EXERCISE DIRECTIONS:
Filter the entries for the string "beside". Copy each line that has it.

━━━

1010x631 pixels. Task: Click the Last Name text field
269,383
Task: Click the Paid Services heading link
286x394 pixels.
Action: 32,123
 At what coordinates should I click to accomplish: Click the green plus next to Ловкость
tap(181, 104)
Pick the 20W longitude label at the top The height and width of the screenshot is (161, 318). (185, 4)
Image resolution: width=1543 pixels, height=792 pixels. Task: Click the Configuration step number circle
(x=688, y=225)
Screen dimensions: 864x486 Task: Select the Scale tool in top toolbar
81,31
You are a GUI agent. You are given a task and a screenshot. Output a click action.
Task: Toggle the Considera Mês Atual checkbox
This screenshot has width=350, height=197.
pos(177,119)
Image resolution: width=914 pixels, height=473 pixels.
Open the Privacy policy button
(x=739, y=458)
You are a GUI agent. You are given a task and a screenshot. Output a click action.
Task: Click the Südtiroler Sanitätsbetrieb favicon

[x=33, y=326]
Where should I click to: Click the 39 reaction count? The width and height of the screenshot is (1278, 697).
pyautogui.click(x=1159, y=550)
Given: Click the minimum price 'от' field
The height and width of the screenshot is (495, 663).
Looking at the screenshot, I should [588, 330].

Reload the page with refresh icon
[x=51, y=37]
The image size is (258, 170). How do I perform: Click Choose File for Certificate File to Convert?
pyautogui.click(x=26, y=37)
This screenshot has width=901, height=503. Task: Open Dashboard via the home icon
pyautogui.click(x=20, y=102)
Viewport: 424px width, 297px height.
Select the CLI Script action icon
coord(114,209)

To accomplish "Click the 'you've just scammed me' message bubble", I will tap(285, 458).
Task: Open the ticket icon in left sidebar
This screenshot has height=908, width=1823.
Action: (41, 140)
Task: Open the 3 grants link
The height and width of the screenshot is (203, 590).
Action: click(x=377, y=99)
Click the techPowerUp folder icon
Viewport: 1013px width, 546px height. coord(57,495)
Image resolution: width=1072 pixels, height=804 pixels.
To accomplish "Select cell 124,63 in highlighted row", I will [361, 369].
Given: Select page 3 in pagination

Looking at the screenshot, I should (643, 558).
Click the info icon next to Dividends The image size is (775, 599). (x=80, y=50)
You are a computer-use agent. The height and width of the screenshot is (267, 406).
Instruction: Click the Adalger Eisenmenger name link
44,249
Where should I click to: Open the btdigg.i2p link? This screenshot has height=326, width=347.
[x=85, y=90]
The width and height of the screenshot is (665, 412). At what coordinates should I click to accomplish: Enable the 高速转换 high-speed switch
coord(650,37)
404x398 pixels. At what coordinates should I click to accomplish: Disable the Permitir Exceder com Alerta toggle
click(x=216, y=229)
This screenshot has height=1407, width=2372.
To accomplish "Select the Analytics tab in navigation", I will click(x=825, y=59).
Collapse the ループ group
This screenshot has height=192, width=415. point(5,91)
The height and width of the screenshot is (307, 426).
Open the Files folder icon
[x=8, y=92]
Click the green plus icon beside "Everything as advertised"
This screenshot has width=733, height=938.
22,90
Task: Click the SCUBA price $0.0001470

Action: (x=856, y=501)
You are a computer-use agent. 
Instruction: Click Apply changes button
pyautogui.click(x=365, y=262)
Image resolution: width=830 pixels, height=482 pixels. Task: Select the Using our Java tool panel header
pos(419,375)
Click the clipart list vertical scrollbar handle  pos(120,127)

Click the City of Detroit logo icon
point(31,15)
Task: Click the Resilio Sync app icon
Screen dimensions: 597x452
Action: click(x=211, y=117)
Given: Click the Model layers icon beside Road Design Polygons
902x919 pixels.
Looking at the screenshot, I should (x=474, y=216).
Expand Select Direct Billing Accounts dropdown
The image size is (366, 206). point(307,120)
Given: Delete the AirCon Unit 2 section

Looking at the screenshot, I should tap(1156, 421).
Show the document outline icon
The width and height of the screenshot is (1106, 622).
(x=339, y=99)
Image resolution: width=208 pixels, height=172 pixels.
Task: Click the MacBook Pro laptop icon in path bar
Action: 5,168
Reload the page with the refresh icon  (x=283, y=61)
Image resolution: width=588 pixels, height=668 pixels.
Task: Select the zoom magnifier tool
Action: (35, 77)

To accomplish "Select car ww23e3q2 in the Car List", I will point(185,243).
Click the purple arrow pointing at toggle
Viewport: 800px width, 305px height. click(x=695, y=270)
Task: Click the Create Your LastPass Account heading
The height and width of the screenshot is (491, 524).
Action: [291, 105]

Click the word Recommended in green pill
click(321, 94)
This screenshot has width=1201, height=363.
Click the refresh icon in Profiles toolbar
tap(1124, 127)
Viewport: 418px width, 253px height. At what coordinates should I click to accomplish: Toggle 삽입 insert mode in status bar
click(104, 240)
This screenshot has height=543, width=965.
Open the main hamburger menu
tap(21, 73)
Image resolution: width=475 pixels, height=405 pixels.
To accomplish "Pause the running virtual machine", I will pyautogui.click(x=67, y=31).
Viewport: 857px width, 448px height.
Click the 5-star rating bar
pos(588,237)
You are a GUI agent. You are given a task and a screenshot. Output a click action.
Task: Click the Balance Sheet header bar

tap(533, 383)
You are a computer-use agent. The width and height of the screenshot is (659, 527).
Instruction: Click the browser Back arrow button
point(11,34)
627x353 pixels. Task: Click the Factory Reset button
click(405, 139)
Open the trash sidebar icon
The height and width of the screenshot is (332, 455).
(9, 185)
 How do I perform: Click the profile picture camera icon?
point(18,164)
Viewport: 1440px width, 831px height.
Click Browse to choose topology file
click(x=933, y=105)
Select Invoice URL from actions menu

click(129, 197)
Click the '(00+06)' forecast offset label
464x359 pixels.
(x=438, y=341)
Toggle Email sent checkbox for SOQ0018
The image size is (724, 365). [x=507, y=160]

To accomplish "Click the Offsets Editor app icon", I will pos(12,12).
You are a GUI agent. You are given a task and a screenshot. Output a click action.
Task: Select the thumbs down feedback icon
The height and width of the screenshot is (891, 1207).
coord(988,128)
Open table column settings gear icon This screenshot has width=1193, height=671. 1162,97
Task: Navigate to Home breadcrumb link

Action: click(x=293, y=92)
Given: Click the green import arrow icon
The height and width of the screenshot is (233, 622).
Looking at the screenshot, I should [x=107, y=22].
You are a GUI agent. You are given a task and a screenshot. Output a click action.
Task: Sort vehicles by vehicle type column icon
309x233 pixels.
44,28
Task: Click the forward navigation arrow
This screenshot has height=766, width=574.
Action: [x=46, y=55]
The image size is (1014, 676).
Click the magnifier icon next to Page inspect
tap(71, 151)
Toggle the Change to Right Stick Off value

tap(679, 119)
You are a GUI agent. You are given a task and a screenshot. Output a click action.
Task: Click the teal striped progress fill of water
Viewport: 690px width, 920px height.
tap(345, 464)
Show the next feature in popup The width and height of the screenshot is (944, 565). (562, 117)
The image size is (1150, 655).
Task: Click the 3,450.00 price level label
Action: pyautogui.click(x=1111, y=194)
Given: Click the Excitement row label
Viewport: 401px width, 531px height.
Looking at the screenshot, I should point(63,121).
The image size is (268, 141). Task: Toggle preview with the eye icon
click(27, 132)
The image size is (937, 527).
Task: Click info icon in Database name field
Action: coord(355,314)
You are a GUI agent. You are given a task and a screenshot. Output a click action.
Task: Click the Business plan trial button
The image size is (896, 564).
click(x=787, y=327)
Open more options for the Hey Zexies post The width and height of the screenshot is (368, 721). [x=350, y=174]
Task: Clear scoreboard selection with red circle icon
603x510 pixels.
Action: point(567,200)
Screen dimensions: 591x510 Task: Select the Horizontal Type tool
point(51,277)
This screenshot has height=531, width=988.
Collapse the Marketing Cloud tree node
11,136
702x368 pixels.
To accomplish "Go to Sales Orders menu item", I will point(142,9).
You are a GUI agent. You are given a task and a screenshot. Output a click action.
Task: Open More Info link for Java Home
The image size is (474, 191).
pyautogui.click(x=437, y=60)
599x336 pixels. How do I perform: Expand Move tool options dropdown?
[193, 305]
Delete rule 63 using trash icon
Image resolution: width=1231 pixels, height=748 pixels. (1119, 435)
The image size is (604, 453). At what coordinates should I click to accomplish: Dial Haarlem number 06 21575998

━━━

WRITTEN SOLUTION:
Click the green plus icon beside "Everything as advertised"
Given: Click the Model layers icon beside Road Design Polygons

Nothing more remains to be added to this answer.